The following contains a list of some of the internal controls that are appropriate for an EDI operation. The absence of these controls, or appropriate compensating controls, may indicate threats that will prevent the effective and efficient operation of EDI activities. This checklist is adapted from material published by the AICPA and AuditNet.

1. General Controls
   1. EDI transmissions occur at scheduled times.
   2. EDI file retention requirements have been established.
   3. EDI back-up, recovery, and contingency plans exist. These plans undergo periodic testing.
   4. Physical controls are in place to restrict access to data centers that process EDI transactions.
   5. Access control software retricts access to EDI software and data.

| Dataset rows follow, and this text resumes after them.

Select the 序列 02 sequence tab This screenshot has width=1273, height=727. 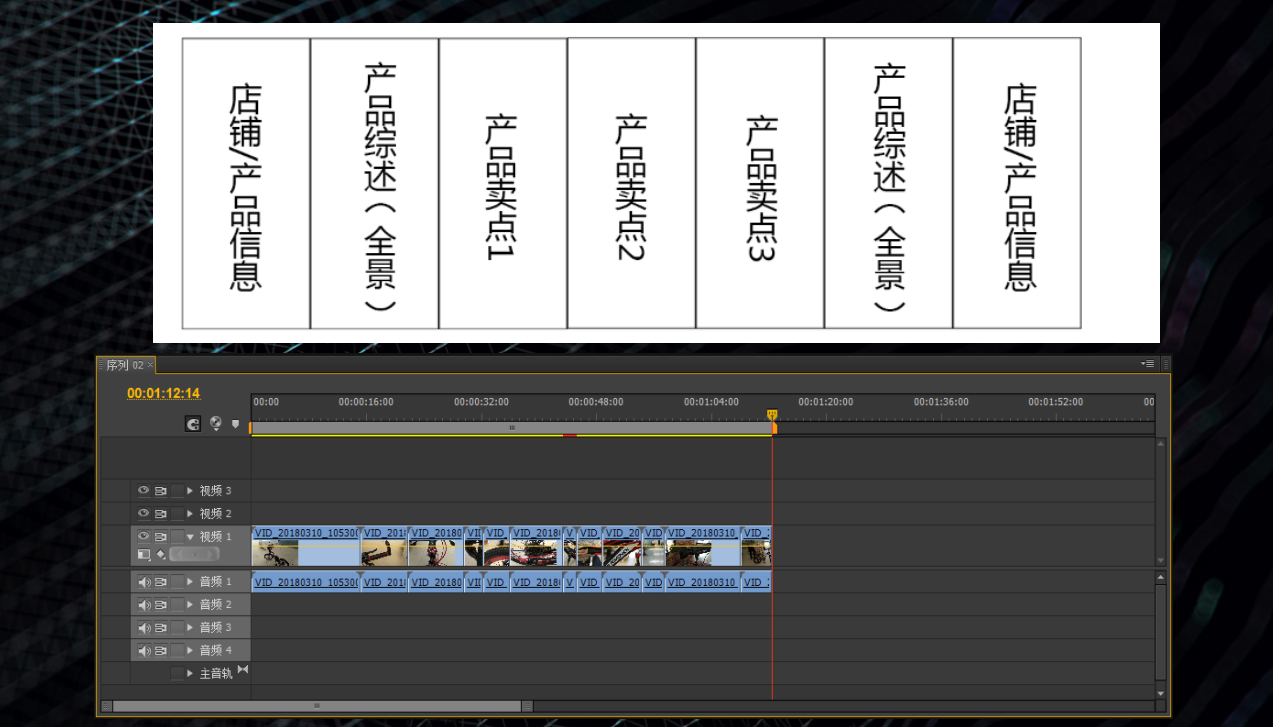(124, 365)
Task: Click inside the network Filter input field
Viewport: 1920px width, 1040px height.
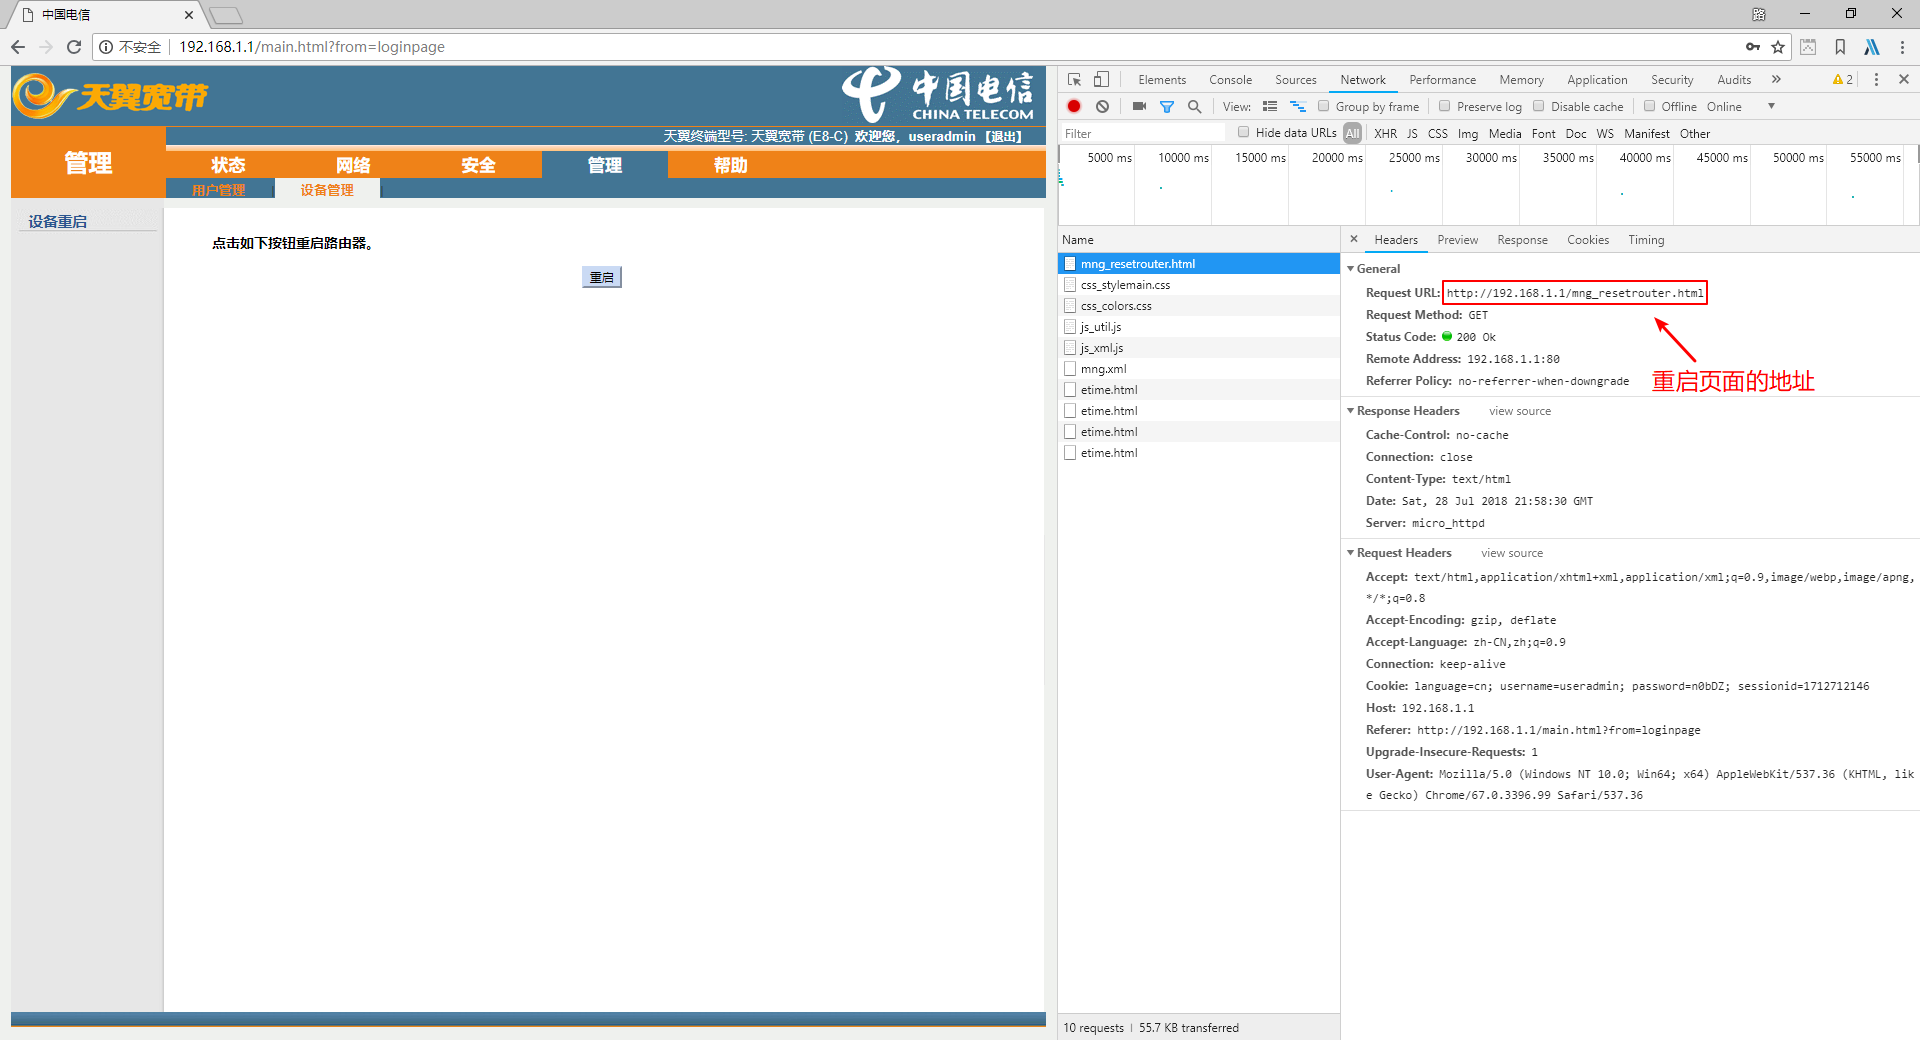Action: coord(1142,133)
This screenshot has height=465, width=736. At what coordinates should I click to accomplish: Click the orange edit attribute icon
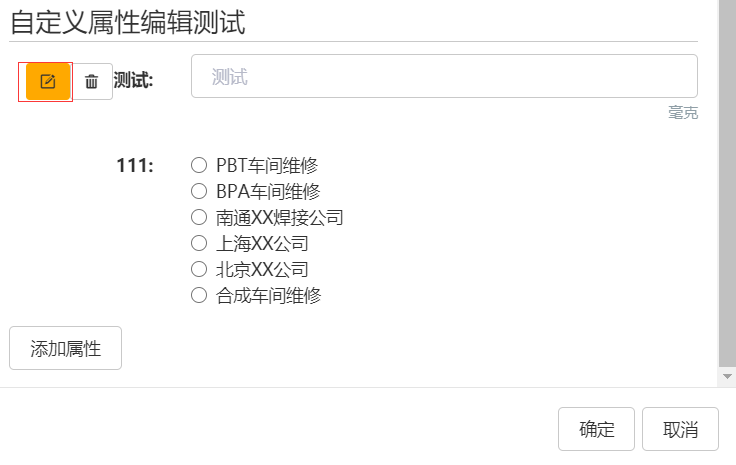pyautogui.click(x=47, y=82)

This software includes ID and password rules, and violation monitoring and reporting.
   6. EDI transactions are encrypted.
   7. EDI document format standards are used and kept up-to-date.
   8. Procudures exist to define and maintain trading partner relationships.

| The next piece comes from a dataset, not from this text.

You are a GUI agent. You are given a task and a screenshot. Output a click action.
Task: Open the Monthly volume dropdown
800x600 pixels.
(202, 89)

   9. Written agreements exist with the VAN describing all services to be provided.
   10. All changes to the EDI system are documented and tested prior to implementation.

2. Input Controls
   1. An interface has been established to translate transactions from the application system to the EDI system.

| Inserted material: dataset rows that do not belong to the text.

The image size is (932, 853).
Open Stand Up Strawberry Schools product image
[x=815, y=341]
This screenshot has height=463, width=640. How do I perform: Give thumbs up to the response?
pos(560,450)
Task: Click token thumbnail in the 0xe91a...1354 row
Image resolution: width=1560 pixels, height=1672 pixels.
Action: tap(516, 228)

   2. Input data are edited for EDI standards, verification to trading partners files, etc.
   3. Sequence numbers and batch totals are assigned to EDI transactions.
   4. Rejected inputs are sent to a suspense file.

3. Processing Controls
   1. Transmission protocols use redundancy and parity checks.

4. Output Controls
   1. Edit checks are applied to EDI transactions before they are routed to the appropriate application.
   2. An interface has been established to translate transactions received from the EDI system to the application system.
   3. Balancing and control procedures ensure that all transaction sets received from trading partners are completely input to an application system.